In severe cases of epidermolysis bullosa, the blisters may even occur within the body, such as in the stomach or lining of the mouth. Most cases of this condition are inherited, and symptoms can appear during infancy or even early childhood. However, some individuals don’t develop symptoms until adolescence or adulthood. The symptoms include fragile skin which blisters easily especially in the hands and feet, blisters in the throat and mouth, thick skin on the soles and palms of the feet, scalp scarring and blistering, hair loss (scarring alopecia), itchy and painful skin, difficulty swallowing, tiny white pimples or skin bumps, and thin skin.
There are no known cures for epidermolysis bullosa; but mild cases may sometimes improve as the patient gets older. The treatment for this condition is focused on healing blisters while preventing new ones from appearing. Home care and lifestyle changes are usually adequate to care for blisters and prevent new ones from spreading. Medicines may also be prescribed to prevent itching and pain, as well as controlling infection in the blood stream which can cause sepsis. However, in some cases, rehabilitation and surgery may be needed. Surgery to widen the esophagus, using a feeding tube, and skin grafting may be necessary.

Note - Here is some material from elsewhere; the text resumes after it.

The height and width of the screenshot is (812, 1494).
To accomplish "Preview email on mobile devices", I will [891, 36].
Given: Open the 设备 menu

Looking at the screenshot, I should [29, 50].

When untreated, epidermolysis bullosa may develop complications such as infection, sepsis, fusion of fingers, changes in joints, malnutrition (when blisters appear in the mouth and make eating difficult, which leads to malnutrition), dental problems, constipation, skin cancer, and even death. Infants with epidermolysis bullosa are more prone to survival problems especially if they are born with a severe case.
How Cannabis Can Help
Brand-new research from Stanford University and West Virginia University has found that cannabidiol (CBD) is effective in treating epidermolysis. “Epidermolysis bullosa is a rare blistering skin disorder that is challenging to manage because skin fragility and repeated wound healing cause itching, pain, limited mobility, and recurrent infections,” says the abstract. “Cannabidiol, an active cannabinoid found in cannabis, is postulated to have anti-inflammatory and analgesic effects.”

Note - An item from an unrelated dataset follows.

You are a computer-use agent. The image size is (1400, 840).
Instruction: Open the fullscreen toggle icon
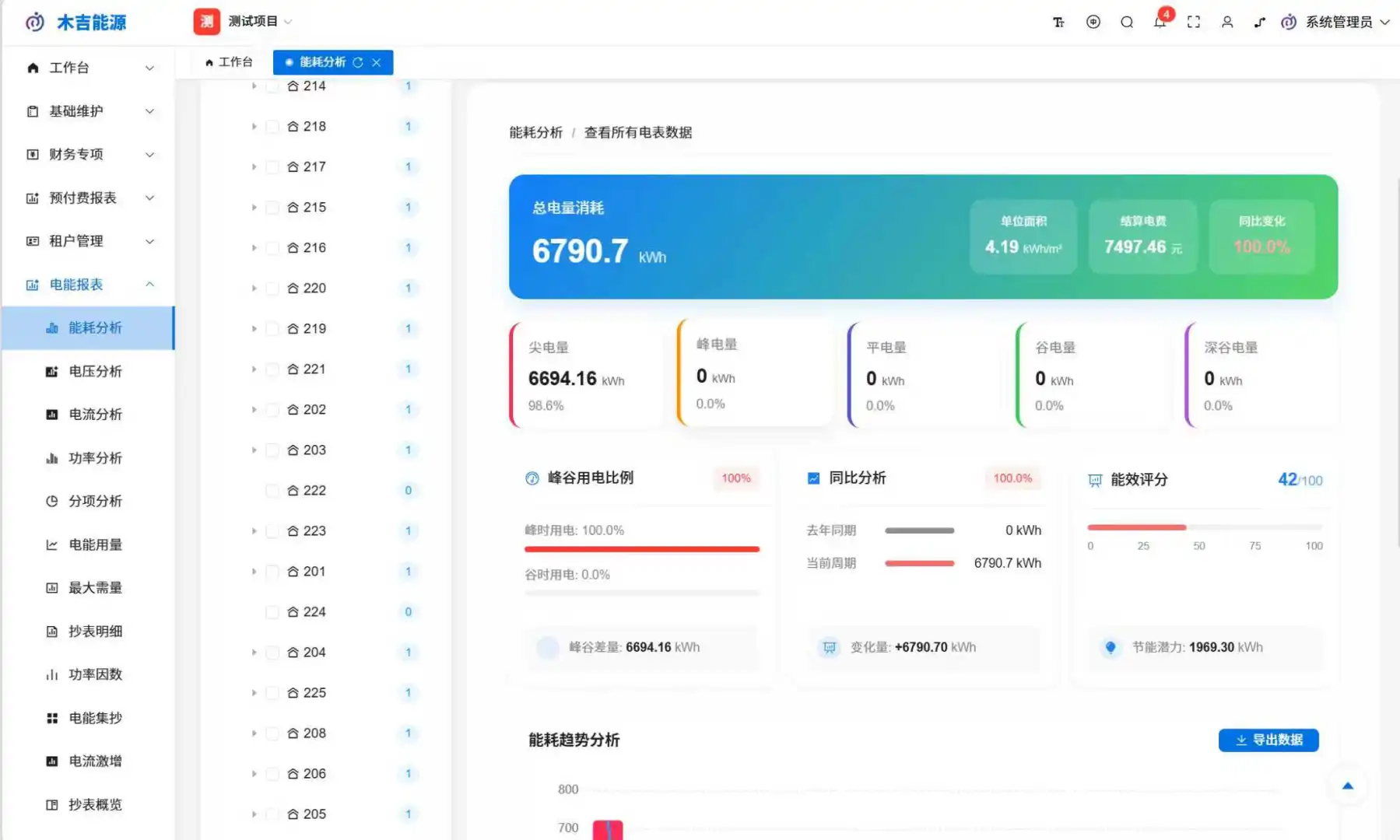coord(1193,22)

To conduct the study, researchers “report 3 cases of self-initiated topical cannabidiol use in patients with epidermolysis bullosa in an observational study.” One of the participants “was weaned completely off oral opioid analgesics, and all three ‘reported faster wound healing, less blistering, and amelioration of pain with cannabidiol use.”
The study concludes, “Although these results demonstrate promise, further randomized, double-blind clinical trials are necessary to provide scientific evidence of our observed benefits of cannabidiol for the treatment of epidermolysis bullosa.”

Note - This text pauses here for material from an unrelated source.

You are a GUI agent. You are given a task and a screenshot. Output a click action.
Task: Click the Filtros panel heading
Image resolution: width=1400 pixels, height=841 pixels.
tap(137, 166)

Other ways cannabis can help:
Analgesic: One common symptom of epidermolysis bullosa is the chronic pain that can oftentimes be debilitating. The pain, felt in affected areas of broken and blistered skin, can also be apparent when complications arise such as deformity, loss, or fusion in the toes and fingers. Since this condition is rare, there is little scientific evidence of how cannabis can specifically treat the pain from this condition although there is anecdotal evidence of such. A patient named Miguel Garcia has uploaded videos documenting how cannabis has been effective in helping him numb the pain associated with epidermolysis bullosa, and he said that he no longer needed to use opioid painkillers like oxycodone or hydrocodone. Additionally, cannabis is well-known for its painkilling properties caused by a multitude of conditions.
Inflammation: Inflammation is the root cause of most blistering in epidermolysis bullosa. Cannabis is known for its inflammation-killing properties, whether for skin conditions or others. The skin holds numerous cannabinoid receptors which help regulate immune responses and reduce oxidative stress. In a 2013 study conducted by researchers at the University of Bonn in Germany, it was demonstrated that animal models showed significant improvement in dermatitis symptoms when THC was topically applied.
Antibacterial: Patients with epidermolysis bullosa are prone to infections, which lead to complications because broken skin is exposed to pathogens found in the environment. Infections don’t just cause even more pain, but it also slows down any healing and can even cause the affected area to become necrotic, worsening the patient’s overall health. Individuals with this skin condition are most prone to wound-colonizing bacteria such as staphylococcus, diptheroids, streptococcus, candida, and pseudomonas.